A lo largo del siglo XX el mestizo fue cambiando de rostro. Cuando los excesos nazis hicieron inaceptables los discursos racialistas, el mestizaje devino cultural y pretendió olvidar su componente biológico; pero éste seguía ahí, en la tendencia a racializar las diferencias culturales, a hablar de los indios y de los mestizos como si fueran grupos humanos distintos e inconmensurables; se reproducía, más perversamente, en la práctica cotidiana del racismo social que se había alimentado de las contradicciones del Frankenstein.
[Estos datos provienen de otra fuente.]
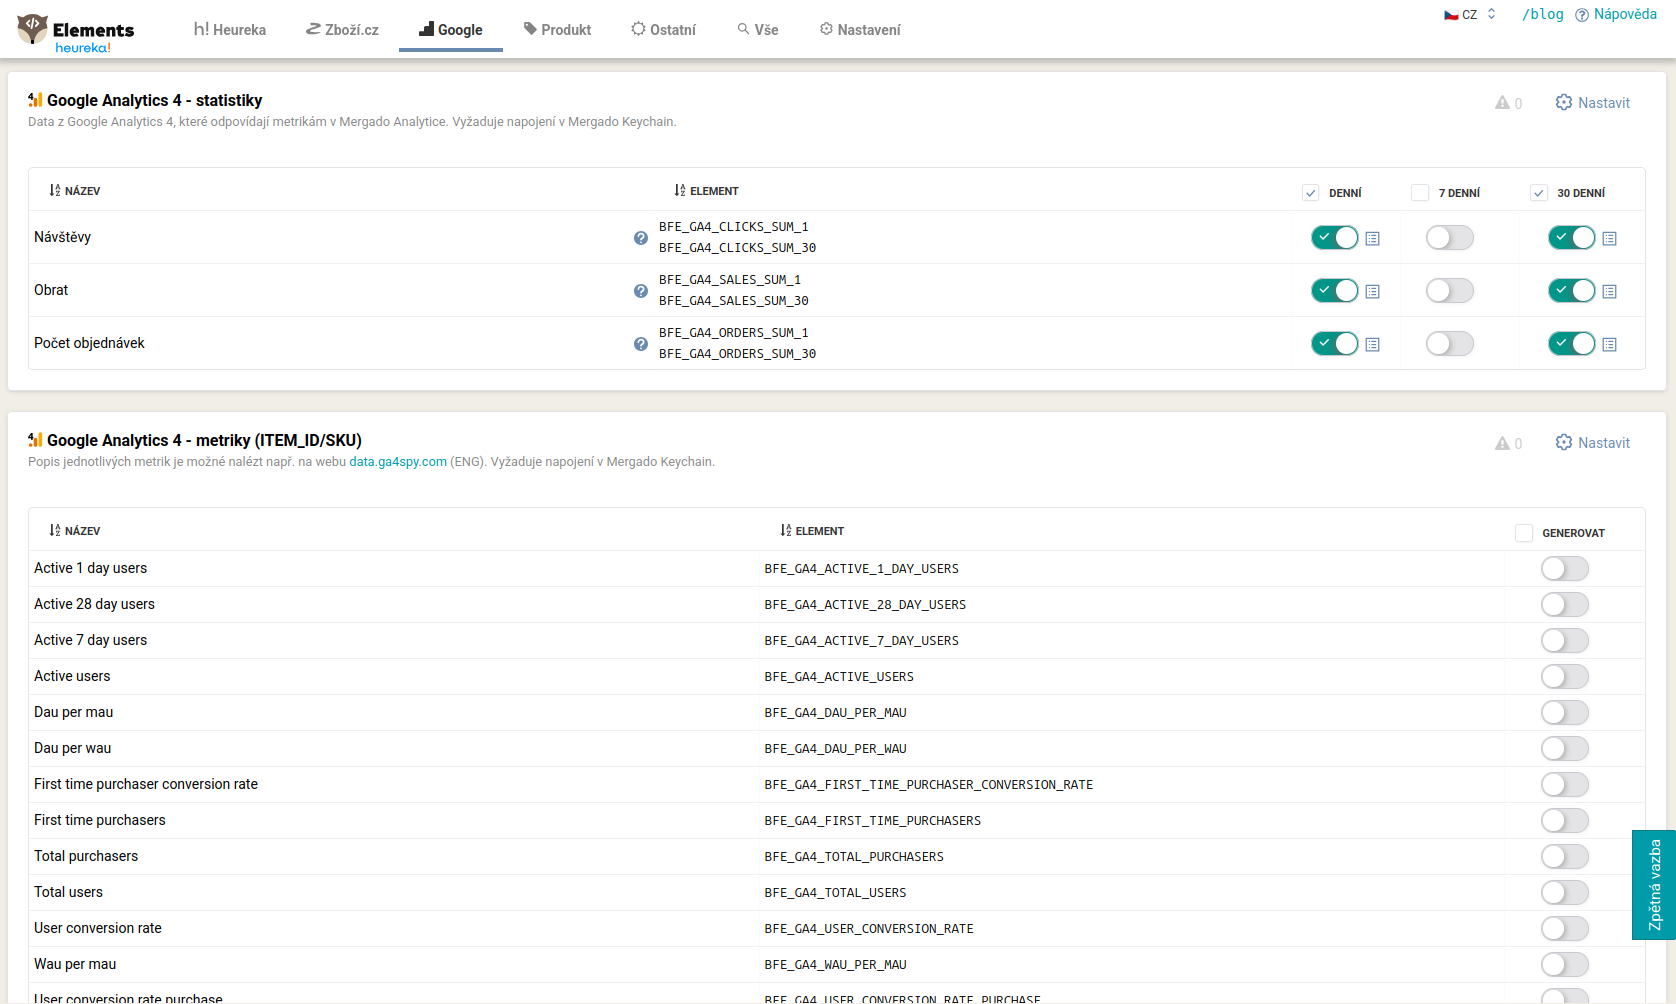The image size is (1676, 1004).
Task: Click the help icon beside Počet objednávek
Action: click(641, 344)
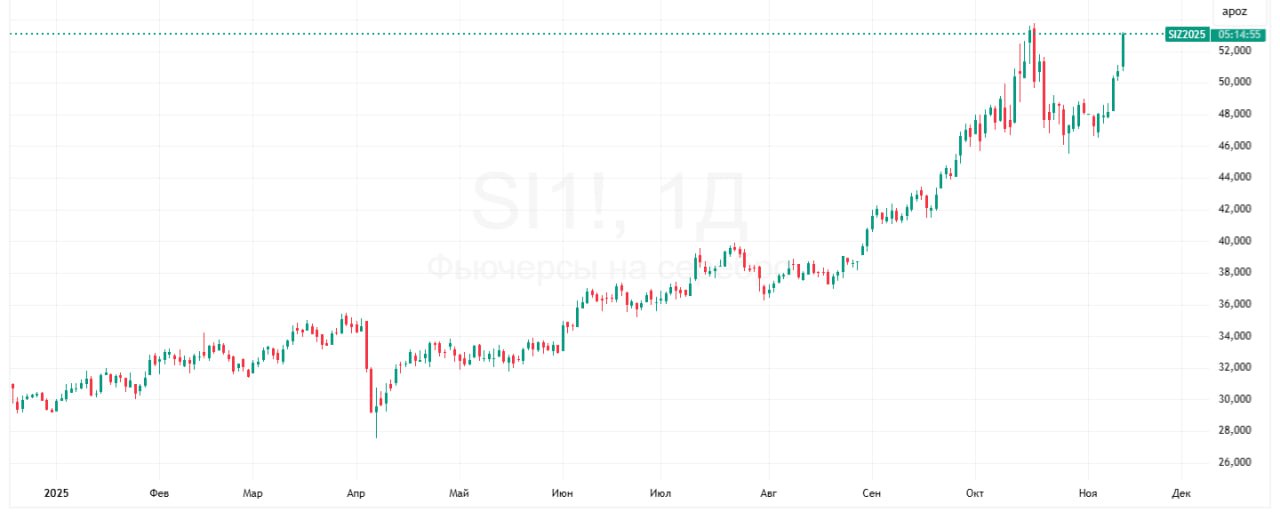Click the Дек month time marker
This screenshot has width=1280, height=512.
tap(1181, 493)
En la primera mitad del siglo XX, el Estado había encauzado el racismo hacia la construcción de la unidad nacional y la apoteosis del Frankenstein mestizo. Pero en las décadas recientes, esta institución ha sido privatizada, y ha encontrado en el ámbito privado un renovado brío y una creciente rentabilidad social.
No es casual que los medios de comunicación se hayan convertido en su principal vehículo de reproducción, al excluir y menospreciar a las personas de piel más oscura, de rasgos más indígenas y de formas de comportamiento menos conformes con el ideal consumista del momento.

En el siglo XXI, el mestizo ya es no más el emblema y el objetivo de la unificación nacional, sino que se ha convertido en la fachada que disimula nuestra polarización social y legitima el poder de nuestra nueva oligarquía, embozando la discriminación generalizada en los ámbitos sociales, educativo, económico y político.

“¿Cómo va a haber racismo en México si todos somos mestizos?” exclaman los practicantes de nuestro racismo cotidiano. Al hacer invisibles, inferiores y racialmente diferentes a los grupos socialmente marginados, al confirmar y exhibir repetidamente la belleza y la superioridad de los grupos privilegiados, el nuevo racismo mexicano naturaliza las desigualdades económicas que pulverizan a la sociedad y justifica sus polarizaciones políticas y sociales.

Frente al reto inédito que han planteado las demandas indígenas de justicia social, reconocimiento cultural y autonomía, nuestro engendro ha sido empleado como dique discursivo y espantapájaros. La supuesta unidad de la nación mestiza se ha convertido en la causa sublime a defender frente a los embates separatistas y disgregadores de los indios. Los enemigos de la autonomía, en una mezcla singularmente efectiva de ignorancia y mala fe, la han presentado como una amenaza directa al gran logro “civilizatorio” nacional: la integración de las razas en la unidad mestiza. Asimismo, la entelequia de la mayoría mestiza se ha contrapuesto a una igualmente ficticia minoría india, permitiendo acotar y encasillar las demandas sociales, culturales y políticas de los movimientos indígenas.

El problema más urgente que enfrenta nuestro país en el ámbito identitario y de las relaciones interétnicas no es el de los indígenas, sino el de los mestizos. Mientras no deconstruyamos la figura del mestizo seremos incapaces de enfrentar el insidioso racismo que permea nuestra sociedad y no podremos reconocer plenamente la pluralidad étnica, cultural, religiosa, regional y social que caracteriza a nuestro país y que abarca a los falsos mestizos y a los indios imaginarios.